Я дрался в 41-м — страница 34 из 35

Наш полк уже под новым номером — 743-й ИАП в конце декабря участвовал в боях на Крымском фронте, в Керченско-Феодосийской десантной операции, и сразу после высадки десанта перебазировался на керченский аэродром, прикрывая с воздуха порты и города Керчь и Камыш-Бурун.

Интервью и лит. обработка — Г. Койфман

Крутских Дмитрий Андреевич

22 июня об объявлении войны мы услышали по радио от Молотова. Сразу объявили боевую тревогу и стали готовиться к походу. Дивизия выдвигалась на Ухту. Крик! Стоны! Плач!

Я должен был идти за 118-м полком. Приехал комдив Панин. Я ему доложил. Он подзывает моего начштаба и объявляет, что я назначен командиром первого батальона снабжения Кемской оперативной группы и с дивизией не пойду, а буду формировать батальон и саму станцию.

— У вас будет шесть рот. Три роты держите боеготовными, для того чтобы они в любой момент могли от вас уйти. Остальные три должны готовить ваши заместители, — сказал он.

— Как же так! Я же воевал! Меня все знают! — Возмутился я.

Он посмотрел на меня:

— Я удивляюсь — разведчик, а приказы обсуждает.

Что такое станция снабжения? Карельский фронт к началу войны был разделен на две армии: 14-я армия обороняла Мурманское, Кандалакшское и Кестингское направления, а Кемское, Беломорское, Медвежегорское и Петрозаводское направления обороняла 7-я армия. Чтобы снабжать армии, назначались станции снабжения, занимавшиеся сортировкой грузов. Каждая станция имела один батальон обслуживания станции, состоявший из 1100 человек (из них 54 офицера) и роты ПВО с 12 счетверенными пулеметными установками. В Кеми они прикрывали железнодорожный мост. Я остался. Пришли люди. Большинство новобранцев на спусковой крючок никогда не нажимало! а оружия нет, обмундирования нет! Тем не менее развернули подготовку. Две роты принимали и отправляли грузы, а также обороняли станцию. А пульрота и еще две роты были организованы в 1-й отдельный батальон Кемской оперативной группы. Я был назначен командиром этого соединения, поскольку был единственным кадровым офицером.

Немцы пошли на Кандлакшском, Кестингском и Ухтинском направлениях 1 июля, а 4 июля финны перешли в наступление на Ребольском направлении против 337-го полка. Меня направили на помощь этому полку. Мы вышли вперед и отступали до Ругозера, где их остановили.

Самые страшные бои были в районе Андроновой горы. Мы отражали 11 атак в сутки! Потери с обоих сторон были значительные.

Там в рукопашной меня ранило штыком в бровь, но я заколол нападавшего. Получилось так, что финны форсировали речку на нашем фланге. Дальше нельзя их было пускать, иначе они нарастили бы плацдарм. Мы пошли в атаку. Выбежали из окопов, а до берега еще метров 400–500. Они встали на нас, и мы сошлись в свалке. Штыковая — это страшно! Пошел редкий кустарник. Бой разбился на группки. Я гляжу — на одного красноармейца бегут два финна. Я одного снял. Я слышал шорох сзади, но не обратил на него внимания и получил прикладом по затылку. Я упал, но винтовка не выпала из рук. Я оглянулся — он уже замахивается. Я успел увернуться, и штык прошел по касательной к голове, а тут уже я его в живот свалил, встал и побежал дальше. Через три минуты глаз залило — ничего не вижу… Сбили мы их. И опять отошли на свои позиции.

● ● ● ● ●

__Короткое задание 1__.
Определите, согласуются ли утверждения (а), (б) и (в) с отрывком воспоминаний о войне. Для каждого ответьте «да» или «нет» и приведите решающие слова отрывка точной цитатой.
(а) Батальон обслуживания станции состоял из 1100 человек.
(б) Финны начали наступление на Ребольском направлении 1 июля.
(в) В районе Андроновой горы отражали по 11 атак в сутки.
__Короткое задание 2__. Продолжите, пожалуйста, отрывок воспоминаний о войне, начиная сразу после его последней фразы.
Записи здесь не понадобятся.

● ● ● ● ●

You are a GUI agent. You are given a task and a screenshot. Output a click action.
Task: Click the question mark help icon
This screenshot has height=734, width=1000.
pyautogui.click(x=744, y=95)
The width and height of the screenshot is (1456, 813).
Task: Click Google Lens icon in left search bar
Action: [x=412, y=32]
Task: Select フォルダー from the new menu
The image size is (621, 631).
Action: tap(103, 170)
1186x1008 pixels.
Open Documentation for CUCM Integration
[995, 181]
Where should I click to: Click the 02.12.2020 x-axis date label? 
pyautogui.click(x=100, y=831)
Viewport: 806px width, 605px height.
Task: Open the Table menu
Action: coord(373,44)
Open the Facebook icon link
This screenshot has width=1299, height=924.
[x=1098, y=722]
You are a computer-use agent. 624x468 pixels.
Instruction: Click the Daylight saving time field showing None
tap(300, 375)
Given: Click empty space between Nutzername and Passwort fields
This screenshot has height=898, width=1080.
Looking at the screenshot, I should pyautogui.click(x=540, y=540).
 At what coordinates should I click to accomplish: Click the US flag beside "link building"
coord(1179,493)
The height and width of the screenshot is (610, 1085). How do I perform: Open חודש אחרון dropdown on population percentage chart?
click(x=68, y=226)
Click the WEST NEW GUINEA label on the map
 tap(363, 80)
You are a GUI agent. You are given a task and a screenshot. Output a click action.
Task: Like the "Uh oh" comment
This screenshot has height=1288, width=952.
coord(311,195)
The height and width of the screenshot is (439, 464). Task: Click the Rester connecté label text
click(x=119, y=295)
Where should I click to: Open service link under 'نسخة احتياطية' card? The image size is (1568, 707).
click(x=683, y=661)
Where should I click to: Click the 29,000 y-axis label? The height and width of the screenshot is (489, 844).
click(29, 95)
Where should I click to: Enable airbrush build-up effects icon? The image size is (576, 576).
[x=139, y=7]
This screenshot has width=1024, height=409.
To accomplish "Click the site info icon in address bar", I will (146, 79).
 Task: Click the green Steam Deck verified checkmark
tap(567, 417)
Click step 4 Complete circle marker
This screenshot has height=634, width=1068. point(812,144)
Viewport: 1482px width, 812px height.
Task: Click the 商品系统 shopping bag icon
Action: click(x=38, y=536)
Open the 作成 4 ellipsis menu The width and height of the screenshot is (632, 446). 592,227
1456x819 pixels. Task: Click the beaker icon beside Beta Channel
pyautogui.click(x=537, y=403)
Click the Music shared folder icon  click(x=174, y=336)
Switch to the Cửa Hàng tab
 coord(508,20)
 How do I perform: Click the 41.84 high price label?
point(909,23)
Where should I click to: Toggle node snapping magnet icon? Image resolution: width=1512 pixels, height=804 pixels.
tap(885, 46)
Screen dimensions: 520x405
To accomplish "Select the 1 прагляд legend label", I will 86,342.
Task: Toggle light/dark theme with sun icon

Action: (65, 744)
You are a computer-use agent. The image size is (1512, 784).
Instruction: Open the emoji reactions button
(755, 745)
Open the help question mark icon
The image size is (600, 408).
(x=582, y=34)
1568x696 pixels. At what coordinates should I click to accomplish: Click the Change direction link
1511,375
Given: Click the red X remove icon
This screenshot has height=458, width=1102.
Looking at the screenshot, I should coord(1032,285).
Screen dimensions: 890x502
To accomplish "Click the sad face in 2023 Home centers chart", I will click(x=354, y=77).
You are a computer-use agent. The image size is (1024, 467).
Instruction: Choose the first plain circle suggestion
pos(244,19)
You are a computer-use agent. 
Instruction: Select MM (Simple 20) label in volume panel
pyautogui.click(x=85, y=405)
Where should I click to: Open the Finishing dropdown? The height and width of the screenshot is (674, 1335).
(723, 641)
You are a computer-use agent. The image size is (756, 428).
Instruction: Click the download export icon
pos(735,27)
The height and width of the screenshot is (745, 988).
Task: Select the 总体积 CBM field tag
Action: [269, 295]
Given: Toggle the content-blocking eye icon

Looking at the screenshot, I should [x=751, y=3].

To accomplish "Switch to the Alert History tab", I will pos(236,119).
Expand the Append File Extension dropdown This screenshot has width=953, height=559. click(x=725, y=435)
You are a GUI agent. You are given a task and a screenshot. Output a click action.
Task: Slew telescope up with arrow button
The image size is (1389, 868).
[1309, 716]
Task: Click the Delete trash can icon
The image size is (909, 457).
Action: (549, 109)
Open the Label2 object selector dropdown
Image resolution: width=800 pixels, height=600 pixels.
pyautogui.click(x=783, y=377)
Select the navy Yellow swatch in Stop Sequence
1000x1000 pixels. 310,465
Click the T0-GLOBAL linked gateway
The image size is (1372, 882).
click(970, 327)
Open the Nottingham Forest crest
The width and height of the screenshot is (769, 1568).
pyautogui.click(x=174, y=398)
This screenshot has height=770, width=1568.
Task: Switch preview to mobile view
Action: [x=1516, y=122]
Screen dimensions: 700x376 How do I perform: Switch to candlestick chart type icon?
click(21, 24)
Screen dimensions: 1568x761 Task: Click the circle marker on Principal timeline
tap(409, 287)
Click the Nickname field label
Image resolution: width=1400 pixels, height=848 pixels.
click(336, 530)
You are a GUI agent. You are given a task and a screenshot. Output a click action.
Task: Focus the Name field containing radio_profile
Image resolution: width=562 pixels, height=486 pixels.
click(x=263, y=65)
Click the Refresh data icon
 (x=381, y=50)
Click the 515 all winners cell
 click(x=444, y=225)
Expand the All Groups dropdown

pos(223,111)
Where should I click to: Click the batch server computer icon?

● ● ● ● ●

__Результат задания 1__.
(а) Да: «состоявший из 1100 человек (из них 54 офицера)».
(б) Нет: «а 4 июля финны перешли в наступление на Ребольском направлении против 337-го полка».
(в) Да: «Мы отражали 11 атак в сутки!»

__Результат задания 2__.
Я считаю так. Командир роты-взвода-батальона образца 41–42 годов больше трех атак не может быть живым. В три атаки я ходил на Карельском фронте и одну на ДВФ. Максимально три, либо ранен, либо убит, а обычно убит. Редко кому везло. Ведь командиры шли впереди цепи. Потом уже я себе снайпера и пулеметчика поставил. С августа по ноябрь 41-го я потерял 12 взводных и трех ротных. Аннушка Семенова, санинструктор, погибла. Комиссар был дважды ранен. Я видел, как солдаты плакали перед атакой. Хотя лично у меня случаев трусости или перебежчиков не было.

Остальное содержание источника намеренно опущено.